Mukesh Butani, managing partner at BMR Legal

Mukesh Butani, managing partner at BMR Legal

Mukesh Butani, managing partner at BMR Legal has just published a book on the knotty issue of tax disputes in India — a top concern for global investors. Here, he discusses how well tax disputes have been managed, what to watch for in an era of new domestic tax paradigms such as the impending Goods and Service Tax regime, and a global crackdown on cross-border tax arbitrage.

Edited excerpts:

What’s your prognosis of the tax disputes landscape often blamed for India’s uncertain investment climate?

Tax disputes typically remind people of courts. But they arise at the lowest level where the taxpayer says ‘x’ and an officer says something different, eg, ‘y’. What you do to avoid going to the trial stage? Why does it have to be settled only by the Supreme Court? The normal process of how courts administratively lookat disputes has to change. One reason is that disputes in the post-liberalisation era are of very different from those that occurred in earlier in India’s post-Independence history. If you do a fast-forward of how disputes will occur in the future, it’s going to be even more different. For example, with the imminent GST law you need to actually rewrite the entire jurisprudence to interpret the law judicially. Cross-border tax disputes will occur because of new regimes such as Base Erosion and Profit Shifting norms, for which there are no precedents. So you have to look at disputes very differently even in the courts. We will have to look at alternative dispute resolution, tax arbitration, mutual agreement procedures. For example, how should transfer pricing disputes on questions of valuation, not law, be settled? India got negative press because of Nokia, Vodafone, Microsoft, IBM, Flipkart and Amazon, because traditional forums for resolving disputes and jurisprudence are not going to help you settle these kind of disputes. Foreign investors feel there’s no clarity, certainty or consistency.

Is it a legacy issue owing to the inability to push tax reform?

We have been responsive to legislative changes and directional tax policy changes, in the last 25 years. After granting a spate of tax holidays to spur industrial growth in the nineties, we realised they should have a full-stop somewhere. But on aspects like dispute resolution and administrative practices, we haven’t moved, else we wouldn’t have seen record disputes.

Do you sense reluctance on administrative reforms?

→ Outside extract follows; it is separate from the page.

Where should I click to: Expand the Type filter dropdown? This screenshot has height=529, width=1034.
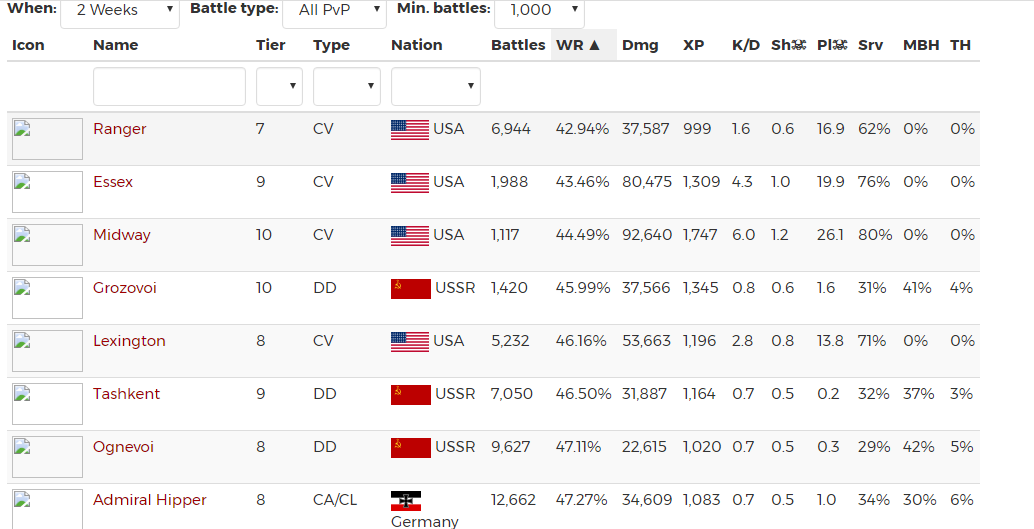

I think the intent is there. But it’s a gigantic ecosystem. It’s like trying to bring the economy back to growth mode. We keep having this philosophical debate about when India will touch 9-10% growth… is it practical with the internal challenges? We have just got (our hands) around inflation thanks to crude oil prices, but we still have a problem of NPAs, corporate debt and recapitalisation of banks. The government is talking of a national litigation policy and getting rid of obsolete laws. There is a move to set up dedicated tax benches. If you look back at the history of tax administration, you will not find any one government that has issued 23 notifications to address issues of ease of doing business. At the highest political level, you have the PM who says India has changed, is being reformed with a red carpet, not red tape — that is empowerment at a macro level. The message takes time to percolate down which is not easy, because you are dealing with-red tape there.

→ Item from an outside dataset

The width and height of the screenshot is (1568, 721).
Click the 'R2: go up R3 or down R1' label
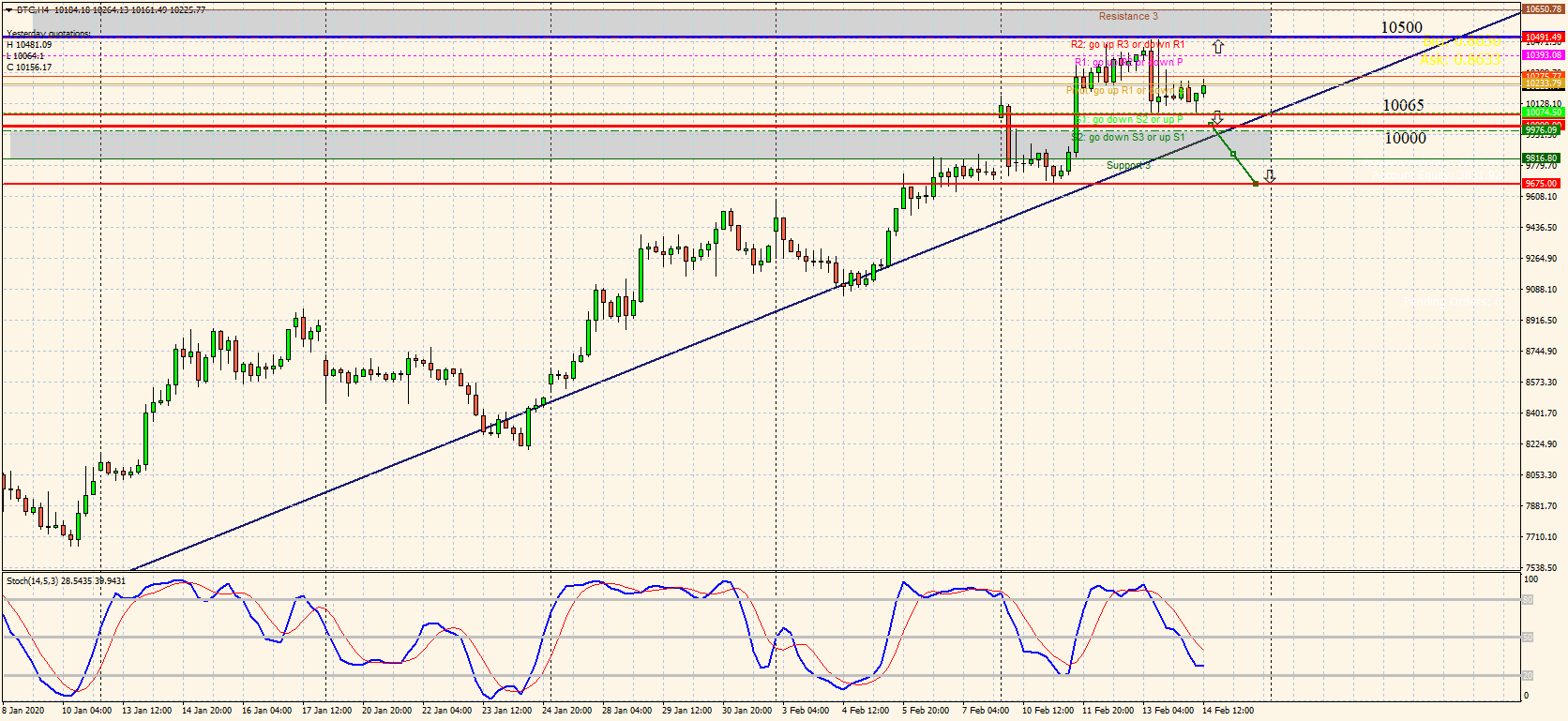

Former Finance Minister P. Chidambaram recently said he would have scrapped the retrospective tax that has spooked foreign investors by now…

The common man became aware of retrospective tax changes only due to Vodafone. That assumed significance because here was a company that won the case and the law was changed. The manner in which it was done came up for questioning. On a standalone basis, retrospective amendment is not bad in law and some are in favour of taxpayers. I have shown a trend to demonstrate a direct correlation between past actions and FDI, and how retrospective amendments rose in 2012. There are some very expensive lessons we have learnt. Suffice for me to mention that if a law can be amended retrospectively, it can also be repealed retrospectively. But there are implications of that repeal. Take the infamous fringe benefits tax that was criticised a lot. Pranab Mukherjee, as finance minister, repealed it in two years. But he didn’t do it retrospectively as it would have meant people who were taxed had to be given refunds. But this law is different.

Is this still a headache for investors?

To be fair, in an era of BEPS and General Anti-Avoidance Rules, this law had to come. The question was: should it have been applied retrospectively? I don’t think that law to tax indirect transfers is bad per se . The debate is only on the retrospective aspect.

Many people are getting notified about the end of LPG subsidy citing income over Rs.10 lakh a year, though the Centre has said it is not using I-T records for this.

Taxpayer confidentiality is a big debate in the world. If LPG users are getting notices about ceasing subsidies as they are earning more than Rs.10 lakh, it means one department is using data collected by another. If one government agency makes use of my income tax data, it raises a question of taxpayer rights — a very big issue globally. In the western world, this will never be allowed. Part of the fundamental rights is the right to confidentiality of information, the right to a fair trial and right to be heard. Then there are moral rights like getting good infrastructure. That debate has not come up in India.